President Joe Biden good tax revenue generation from stock, commodity and forex trading tax
The US deficit is projected to be at an all time high of US$2.3T by the end of 2021 according to cnbc.com
It looks like a never-ending deficit. Last time, during President Barack Obama's time there was a proposal for a stock tax but it was not implemented.
If we looked closer at the volume traded in the USA its shown at barchart.com as "All US Exchanges Volume Leaders".

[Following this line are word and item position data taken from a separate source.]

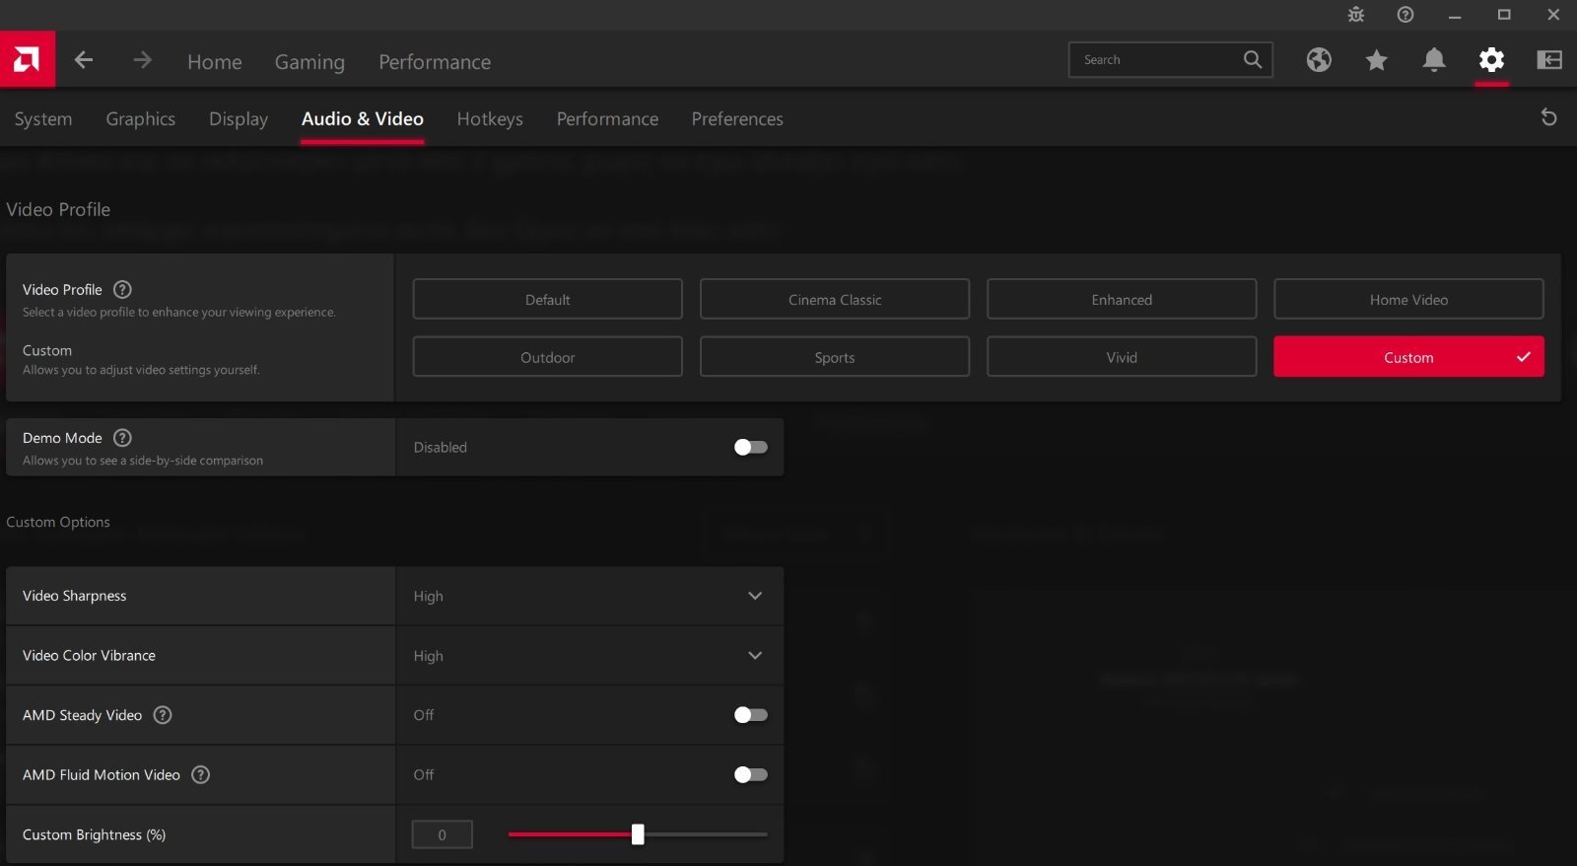Click the Custom Brightness slider handle
This screenshot has width=1577, height=866.
638,834
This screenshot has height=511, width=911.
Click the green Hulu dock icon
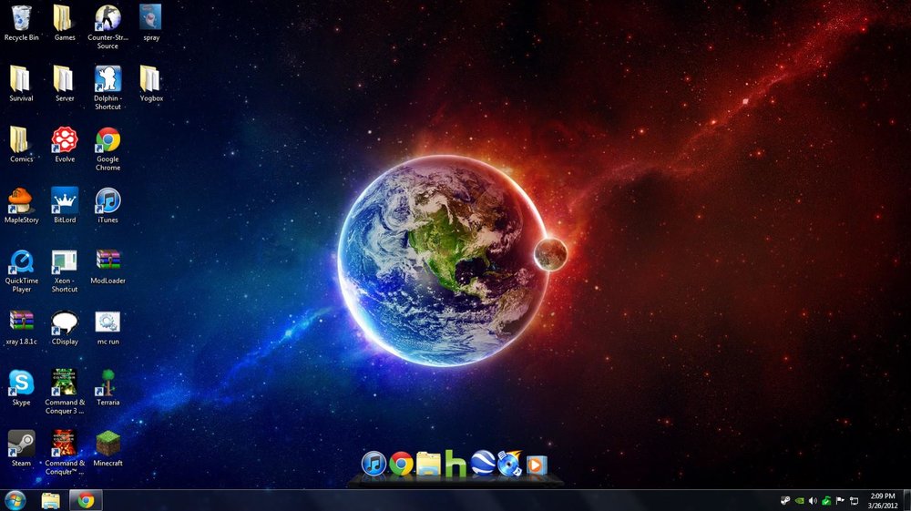tap(456, 463)
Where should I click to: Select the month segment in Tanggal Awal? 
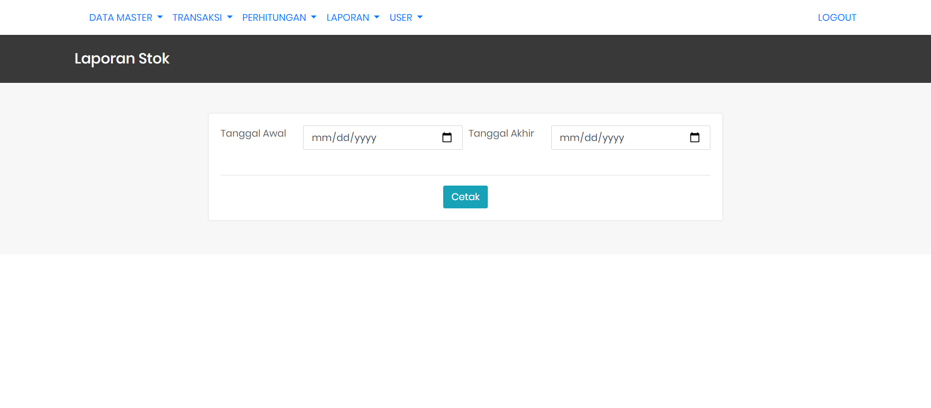pos(321,138)
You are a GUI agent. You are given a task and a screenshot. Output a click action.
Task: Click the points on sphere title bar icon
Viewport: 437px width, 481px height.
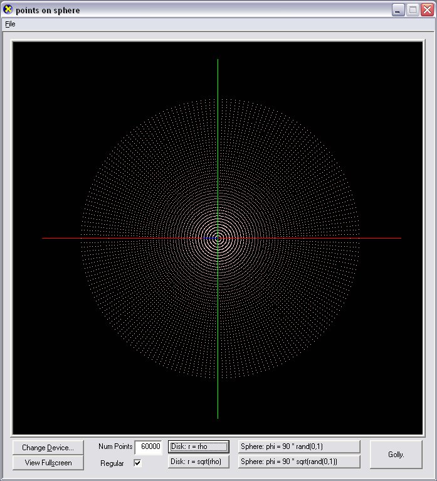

When you add up the volume traded per day it is 3,730,234,332 shares per day or about 940,019,051,664 per year, assuming 252 trading days per year. If each share traded was taxed US$0.01/- the tax revenue generate would be
Tax generated per year on share trading
|Tax per share||$0.01|| or ||$0.02|
|Annual Tax generated||$9,400,190,516|| or ||$18,800,381,033|
The figures can be adjusted. For example the average share traded is US$30. So, for shares below $30 the tax can be set at $0.01 and the tax for share above $30 can be set to $0.02 or higher. For those shares traded outside the exchanges during non-trading hours the tax could be set at say $5 per share. Is $5 per share too high?
We have not even considered the tax revenue generate from commodities and forex. It has been reported that worldwide forex trading is about 35 times that of stock trades.
If I have to send someone US$10 to the USA I would not think twice if the US governemnt charged a one cent ($0.01) tax on the amount being sent as Western Union and the banks charge as much as 6% to 7% of the amount I send.
- Dr. Peter Achutha, 6th April 2021
PS: My apologies for not writing earlier as I had many website server issues to sort out as my sites were down. If there is anything else I will write some more.